Acts of War

English hobbyists who role-play as soldiers

01 August, 2016

EVERY WEEKEND, thousands of people in England descend on empty fields, dressed as soldiers from the Second World War. They erect tents, dig trenches and wield period-appropriate weapons. Occasionally they recreate battles, but, for the most part, they focus on accurately setting up elaborate camps, complete with barracks, uniforms, rations and more.

For two years, starting in 2012, the American photographer Daniella Zalcman documented Second World War re-enactments across England. Her work culminated in Sunday Soldiers: a black-and-white photo series that features various types of images, including many striking portraits.Hailing from the US state of Maryland, where re-enactments of the American civil war are common, Zalcman was struck by the comparatively more personal tone of the events she attended across the Atlantic Ocean. “In America, the Civil War is near-ancient history,” she said. “But in the UK, many of the re-enactors I met carried something for a father or grandfather who had been in the war.” Even those who lacked personal connections to the war often had strong feelings about it. “For Brits in particular,” Zalcman said, “I think WW2 is a point of deep nationalistic pride”—which “definitely plays a role in why re-enactment is so popular in the UK.”

Individual re-enactors approached the hobby in different ways.
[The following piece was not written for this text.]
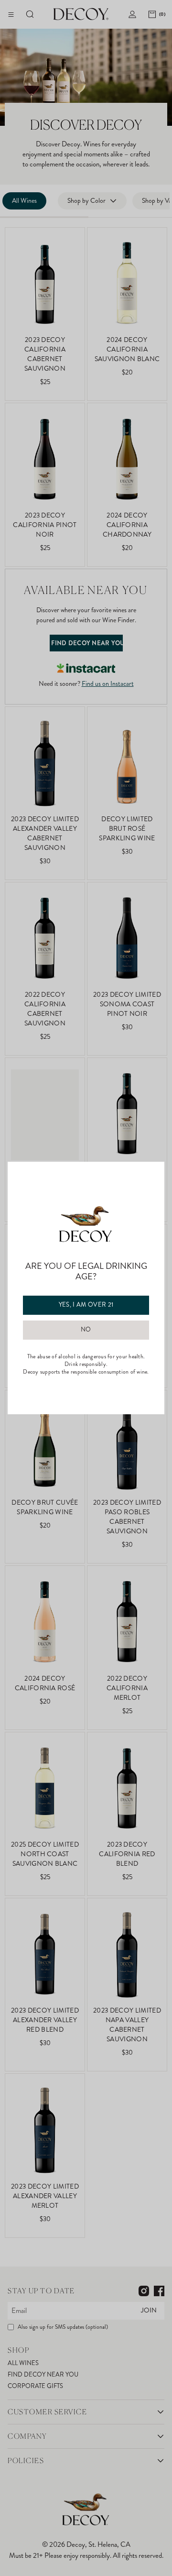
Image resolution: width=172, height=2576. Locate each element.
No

Some, Zalcman said, would “spend the entire weekend in kit, eating and sleeping as the WW2 soldiers would have.” Others preferred to leave the main campsite at the end of the day, change into everyday clothes and eat fish and chips for dinner. Zalcman also frequently saw the participants “sniping at each other over the authenticity of every little element of kit, from the way buttons are polished to the type of stitching.” This, she said, was “both amazing and maddening to watch.”
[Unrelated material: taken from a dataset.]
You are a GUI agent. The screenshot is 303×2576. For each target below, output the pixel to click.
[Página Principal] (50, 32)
Zalcman shot Sunday Soldiers on a twin-lens reflex camera that dates back to the Second World War—which often made her feel like a re-enactor herself. “I think that part of the way in which I’ve tried to connect with this community involves stepping into the past myself, and using technology appropriate to the era,” she said. “I actually prefer that these photos look like they might have been discovered in an attic somewhere, 75 years later.”